Antifolate drugs work against vivax malaria in South Asia; combination therapies against falciparum and vivax malaria vary in efficacy.

Malaria remains a major killer of children globally. In areas where vivax and falciparum malaria coexist, treatment options have been complicated, especially if diagnostic tests to distinguish between the two species are unavailable or unreliable. First-line treatment usually differs by species.

The May 23/30 issue of JAMA includes multiple papers that address malaria-related issues. Two trials assess options for therapy in endemic areas.

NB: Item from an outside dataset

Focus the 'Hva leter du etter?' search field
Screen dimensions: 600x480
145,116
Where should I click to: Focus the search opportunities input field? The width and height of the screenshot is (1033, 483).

Leslie and colleagues assessed the relative efficacy and safety of two antifolate drugs against vivax malaria and compared them with chloroquine in areas of Afghanistan and Pakistan where vivax malaria predominates. In an open-label trial, 767 patients aged ≥3 years with confirmed vivax malaria were randomized in a ratio of 2:2:1 to receive chlorproguanil-dapsone, sulfadoxine-pyrimethamine, or chloroquine. Patients were evaluated on 7 set days during the 28-day follow-up period and whenever they felt unwell. Although by day 14 all participants (except for one receiving sulfadoxine-pyrimethamine) had cleared parasites, by day 28 failure rates were 1.3% for chloroquine, 1.7% for sulfadoxine-pyrimethamine, and 9.9% for chlorproguanil-dapsone. Chloroquine cleared gametocytes and asexual parasites more rapidly than the combinations did. All regimens were well tolerated.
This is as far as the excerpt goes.